>> start Material for the task

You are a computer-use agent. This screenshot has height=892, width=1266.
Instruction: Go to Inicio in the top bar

>> end Material for the task
>> start Material for the task

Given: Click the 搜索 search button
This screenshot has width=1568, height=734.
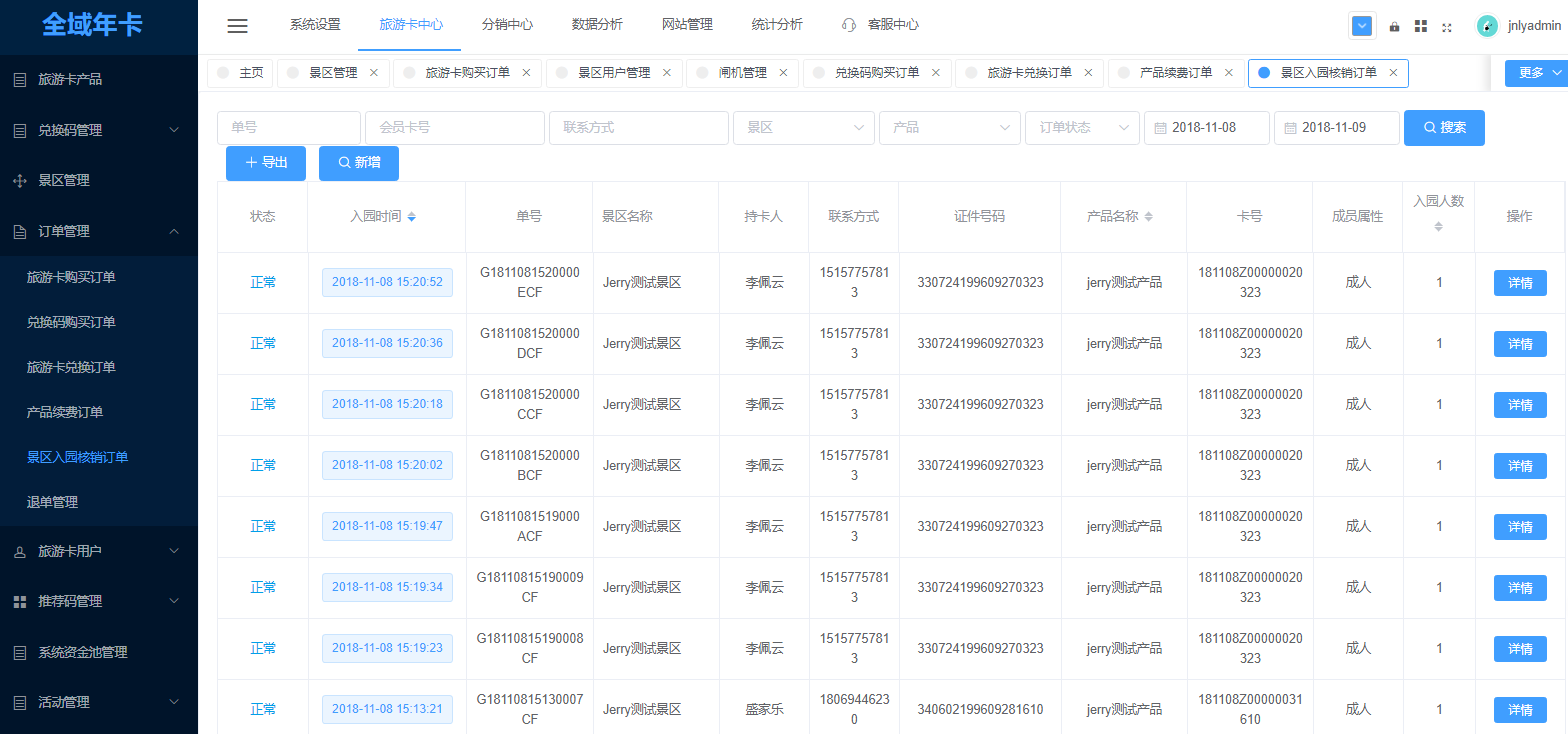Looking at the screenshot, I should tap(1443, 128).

>> end Material for the task
>> start Material for the task

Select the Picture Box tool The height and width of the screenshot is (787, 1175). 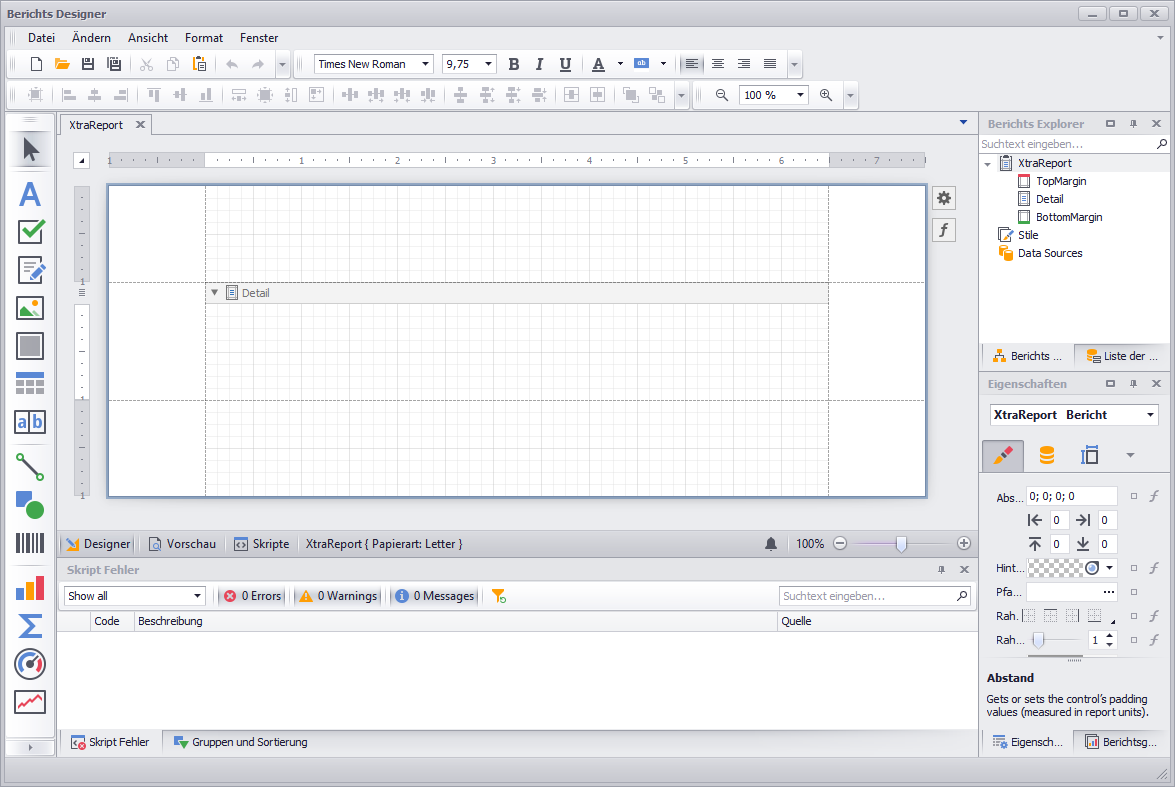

>> end Material for the task

*The exercise*. Output the lines of the records unchanged, beginning at the line that has "Given: Click the 搜索 search button" and stopping after the line that has "Looking at the". Leave the pictures out of your answer.

*Written reply*.
Given: Click the 搜索 search button
This screenshot has width=1568, height=734.
Looking at the screenshot, I should tap(1443, 128).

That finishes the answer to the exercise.